I’ve been challenged to look at joy in my life, and here is what I can say….for those of you reading who don’t know me well, in 2008 my dear friend gave her life trying to save another camper, and both died tragically over a large waterfall…a few months later, my grandma passed away after a 5 year fight against cancer…a few months after that, my dad had triple by-pass surgery following a motorcycle accident…and a few months after that, my mom was diagnosed with Leukemia…leading to this March, when she met Jesus at home in heaven. That’s part of my backstory…I’m not telling you this so that you pity me, or on the flip say…she has no idea what kind of pain I’ve been through, I just want you to know that I can to some extent say with assurance that I can empathize with pain…and we can be connected through that.
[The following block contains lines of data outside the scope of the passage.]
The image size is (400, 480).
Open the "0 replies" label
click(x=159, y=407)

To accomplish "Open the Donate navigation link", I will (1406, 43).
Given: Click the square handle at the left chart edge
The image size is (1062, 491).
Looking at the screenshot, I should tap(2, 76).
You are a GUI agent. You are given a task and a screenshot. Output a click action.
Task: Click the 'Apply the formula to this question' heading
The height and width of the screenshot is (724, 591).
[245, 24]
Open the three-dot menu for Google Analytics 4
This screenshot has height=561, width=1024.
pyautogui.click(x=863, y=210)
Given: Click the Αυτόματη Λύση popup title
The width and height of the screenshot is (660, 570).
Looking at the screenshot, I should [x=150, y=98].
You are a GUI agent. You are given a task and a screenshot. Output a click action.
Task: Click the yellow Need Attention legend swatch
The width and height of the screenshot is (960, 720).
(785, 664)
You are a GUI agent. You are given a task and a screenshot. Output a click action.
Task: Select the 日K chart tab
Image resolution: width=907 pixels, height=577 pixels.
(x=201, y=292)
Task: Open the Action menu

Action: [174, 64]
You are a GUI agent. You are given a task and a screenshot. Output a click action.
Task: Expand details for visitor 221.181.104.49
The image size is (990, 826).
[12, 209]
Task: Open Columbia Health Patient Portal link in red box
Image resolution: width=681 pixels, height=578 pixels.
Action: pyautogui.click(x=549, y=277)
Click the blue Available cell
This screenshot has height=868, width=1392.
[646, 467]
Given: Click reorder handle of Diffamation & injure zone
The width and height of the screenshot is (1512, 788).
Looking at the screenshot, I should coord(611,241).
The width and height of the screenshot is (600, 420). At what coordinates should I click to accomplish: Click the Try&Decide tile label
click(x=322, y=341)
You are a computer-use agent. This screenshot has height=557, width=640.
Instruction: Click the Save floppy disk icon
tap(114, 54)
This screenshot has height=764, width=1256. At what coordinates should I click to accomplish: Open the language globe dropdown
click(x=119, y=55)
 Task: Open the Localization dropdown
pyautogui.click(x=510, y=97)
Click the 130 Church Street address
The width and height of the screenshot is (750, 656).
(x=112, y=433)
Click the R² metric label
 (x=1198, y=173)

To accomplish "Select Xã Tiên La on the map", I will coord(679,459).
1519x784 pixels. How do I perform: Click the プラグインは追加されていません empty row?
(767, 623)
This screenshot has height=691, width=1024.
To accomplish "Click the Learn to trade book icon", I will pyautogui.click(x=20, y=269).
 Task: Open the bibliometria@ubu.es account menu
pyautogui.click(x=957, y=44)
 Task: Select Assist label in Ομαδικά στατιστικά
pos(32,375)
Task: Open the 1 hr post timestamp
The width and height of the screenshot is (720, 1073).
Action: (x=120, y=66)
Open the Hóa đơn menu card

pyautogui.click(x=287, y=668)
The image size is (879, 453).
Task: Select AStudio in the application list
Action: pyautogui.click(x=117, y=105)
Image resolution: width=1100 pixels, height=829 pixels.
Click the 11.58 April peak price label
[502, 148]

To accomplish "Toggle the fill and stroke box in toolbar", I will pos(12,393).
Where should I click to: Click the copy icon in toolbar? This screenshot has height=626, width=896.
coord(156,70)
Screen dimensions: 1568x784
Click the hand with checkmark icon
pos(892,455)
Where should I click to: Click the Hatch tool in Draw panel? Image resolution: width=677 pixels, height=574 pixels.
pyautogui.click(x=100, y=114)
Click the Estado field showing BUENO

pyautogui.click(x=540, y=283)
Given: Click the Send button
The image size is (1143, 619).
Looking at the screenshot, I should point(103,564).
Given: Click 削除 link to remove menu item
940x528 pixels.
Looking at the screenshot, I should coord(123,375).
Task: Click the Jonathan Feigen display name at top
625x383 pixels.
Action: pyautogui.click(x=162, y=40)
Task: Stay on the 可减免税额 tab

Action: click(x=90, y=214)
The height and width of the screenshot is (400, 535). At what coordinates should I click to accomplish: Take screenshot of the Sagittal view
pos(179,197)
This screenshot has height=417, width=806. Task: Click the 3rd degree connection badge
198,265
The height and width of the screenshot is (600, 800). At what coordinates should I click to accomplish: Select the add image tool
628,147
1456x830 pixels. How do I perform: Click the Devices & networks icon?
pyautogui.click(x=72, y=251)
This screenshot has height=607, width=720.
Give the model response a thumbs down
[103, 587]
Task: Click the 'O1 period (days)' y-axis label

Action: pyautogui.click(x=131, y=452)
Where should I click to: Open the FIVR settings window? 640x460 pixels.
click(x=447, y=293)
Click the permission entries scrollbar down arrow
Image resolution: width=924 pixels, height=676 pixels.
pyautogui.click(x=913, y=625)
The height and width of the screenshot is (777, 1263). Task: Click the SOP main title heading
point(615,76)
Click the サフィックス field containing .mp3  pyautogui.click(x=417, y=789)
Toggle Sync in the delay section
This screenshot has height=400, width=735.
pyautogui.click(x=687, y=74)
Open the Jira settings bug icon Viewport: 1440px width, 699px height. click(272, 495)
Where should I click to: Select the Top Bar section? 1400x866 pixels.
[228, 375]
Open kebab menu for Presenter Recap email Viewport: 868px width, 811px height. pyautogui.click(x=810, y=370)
These trials are not the things that make me unique, nor does it for anyone else….but it is the way we respond to these situations that really define who we are, and what we are made of. ….so back to Joy….
“Hear, O LORD, and be merciful to me; O LORD, be my help. You turned my wailing into dancing; you removed my sackcloth and clothed me with joy, that my heart may sing to you and not be silent. O LORD my God, I will give you thanks forever.” (Psalm 30:10-12)
“Restore to me the joy of your salvation and grant me a willing spirit, to sustain me.” (Psalm 51:12)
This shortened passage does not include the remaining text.